Published: 27 Sep 2017
How can gold help in the fight towards financial inclusion?
Most investment advisors may think otherwise, but for people in rural India, gold is a necessary and desirable asset to hold. Some reasons are cultural, but because rural incomes are irregular and volatile – coming mostly at the end of the two harvest seasons – gold becomes a savings instrument of considerable liquidity.
There is another important factor. Large parts of the population have no access to bank credit or banking services; formal bank lending is on the basis of cash flow rather than assets, which for rural populations exists in two forms, land and gold. The first is illiquid and banks have very little expertise on gold.
Some experts argue that gold as collateral can be sold if the loan is not repaid; borrowers don’t fall into a debt trap, where escalating interest payments make the loan hard to service; a bad monsoon that disrupts farm output can burden a farmer and his family into a point of no return in their indebtedness.
In the last few years, non-bank finance companies have entered the loan market especially offering loans against gold; the processes are fairly simple, documentation is easy and farmers and rural households can get access to credit when they need it. In the opinion of many experts, gold loans are great instruments of financial inclusion, better than anything that the formal financial system has come up with.

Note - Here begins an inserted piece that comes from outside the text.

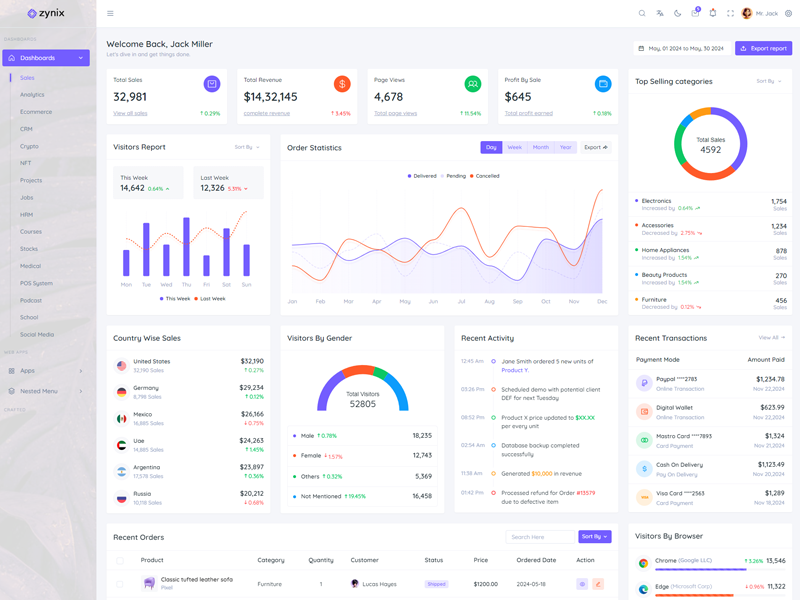This screenshot has width=800, height=600.
Task: Open View all sales link
Action: 130,113
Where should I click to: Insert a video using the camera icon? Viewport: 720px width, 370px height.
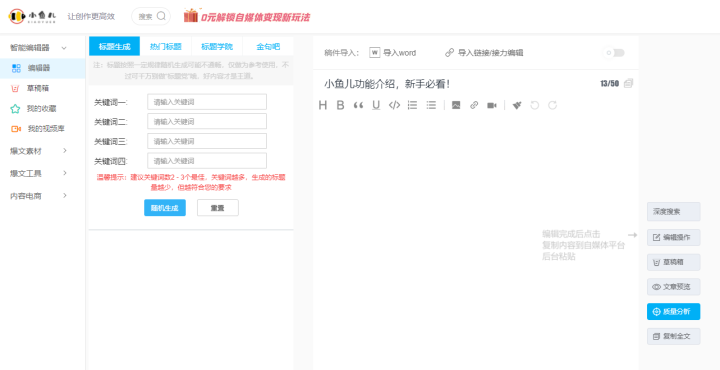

The numbers are significant too. Private ownership of gold amounts to almost 24,000 tonnes with an estimated value of close to one trillion dollars; most of that is held by households and families, a significant number of whom live in rural India. On the other side of the equation, more than half of India’s output comes from the unorganised sector, which also employs nearly 70 per cent of the working population. Owners of businesses in that sector are potential borrowers who can use their gold savings as collateral.
In the context of financial inclusion, gold is a liquid asset whose value does not depreciate over the long term; it opens the door to credit that can be the lifeblood of business, and It can be easily sold in challenging times or emergencies.